Abstract

A late diagnosis and treatment of coarctation of aorta six months after presenting with aortic dissection

Maxwell Sheedy BS, Cihan Cevik MD, Magdiel Trinidad-Hernandez MD

Corresponding author: Maxwell Sheedy
Contact Information: Maxwell.Sheedy@co.rvu.edu
DOI: 10.12746/swrccc.v13i54.1403

ABSTRACT

Coarctation of the aorta (CoA) is a congenital condition causing narrowing of the aorta, typically just after the left subclavian artery. Most patients with CoA are diagnosed at birth or during infancy. However, they can also be undiagnosed later in adulthood with minimal symptoms to show or treatment-resistant hypertension. However, some patients may also present with life-threatening medical emergencies that may lead to an undiagnosed CoA. This case is a 40-year-old man with hypertension who presented with a late diagnosis of CoA on computed tomography imaging six months after ascending aorta dissection repair. The patient’s CoA was repaired via an endovascular approach with stent placement and post-dilatory balloon angioplasty. His CoA segmental blood pressure gradient was 25 mmHg and decreased to 3 mmHg post-procedure. The patient has done well post-procedure, and his blood pressure had been within normal limits.

Keywords: Aortic coarctation, aortic dissection, hypertension, congenital heart defect

INTRODUCTION

Coarctation of the aorta (CoA) is a congenital condition causing narrowing of the aortic arch, often just beyond the left subclavian artery. It accounts for 5–7% of congenital heart defects, with an incidence of 4 in 10,000 live births.1 In neonates, after the ductus arteriosus closes, they can present with a rapidly increased afterload and left ventricle pressure overload, with subsequent cardiogenic shock if not corrected soon enough. Although prenatal screening for (CoA) is the most commonly undiagnosed congenital heart defect detected during screening, it is still important to maintain a high suspicion if any screening parameters are outside the expected ranges.2 Although the diagnosis is most often made in newborns, less severe cases can persist into adulthood.
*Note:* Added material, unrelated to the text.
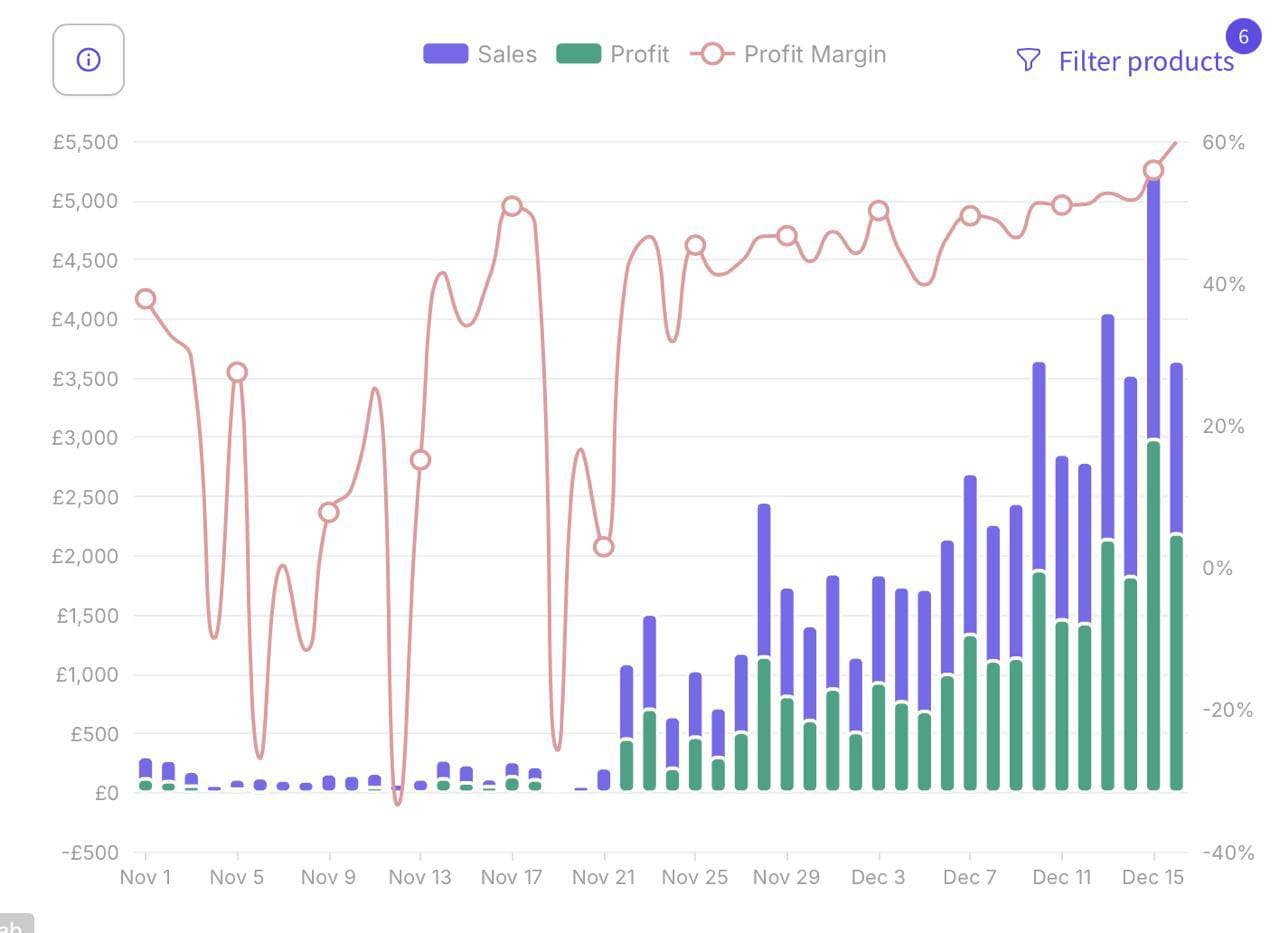Click the circled info symbol top left
The width and height of the screenshot is (1280, 933).
point(88,60)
Adults most often present with markedly elevated upper extremity hypertension that is refractory to previous medical therapy. The hypertension can be accompanied by headache, epistaxis, heart failure, and, although rare, aortic dissection or stroke.3 The present case is a 40-year-old man with a late diagnosis of (CoA) found on computed tomography imaging six months after aortic dissection repair.

CASE

A 39-year-old man with a past medical history significant for hypertension arrived at a rural emergency department with sudden onset chest pain while lifting weights. A computed tomography with angiography was performed and revealed a type A acute aortic dissection, and he was subsequently transferred to a higher level of care and managed with a surgical repair of his aorta. The patient did well post-surgery and was discharged with plans to establish care with a cardiologist near him and repeat CTA within 3–6 months. The repeat CTA revealed significant coarctation of the proximal descending aorta that measured 2.2 mm in length and 3.7 mm in width (Figures 1), as well as prominent dilation of collateral arteries. The patient was subsequently scheduled for endovascular repair using the following procedure steps.

Figure 1

Figure 1. Coronal CTA of the aorta with measurements (A) and sagittal chest CTA (B) demonstrating significant coarctation of the proximal descending aorta.

PROCEDURE

The right femoral artery was accessed and preclosed. A 6F pigtail catheter was placed in the proximal descending aorta through right radial access, as noted in Figure 2. Through serial dilatations, the right femoral artery sheath was upsized to 20F. The coarctation segment was crossed retrogradely with a 5F multipurpose catheter and Glidewire. The thoracic endograft device was advanced through the right groin and positioned just distal to the left subclavian artery. Next, the endograft was deployed and landed at its intended position. The CoA was stented using Gore Ctag Conformable Thoracic Stent Graft 21 × 21 × 10 cm. The precise placement was ensured through repeated angiography using the pigtail catheter parked in the proximal descending aorta. An aortogram showed good flow to all aortic arch vessels and the left subclavian artery. The coarctation showed dilation, no evidence of endoleak, and a good position of the stent graft, as shown in Figure 3.

Figure 2

Figure 2. Thoracic aortogram with pigtail catheter parked in proximal descending aorta, just proximal to coarctation.

Figure 3

Figure 3. Final angiograph showing a patent descending aorta after stent placement and post dilation.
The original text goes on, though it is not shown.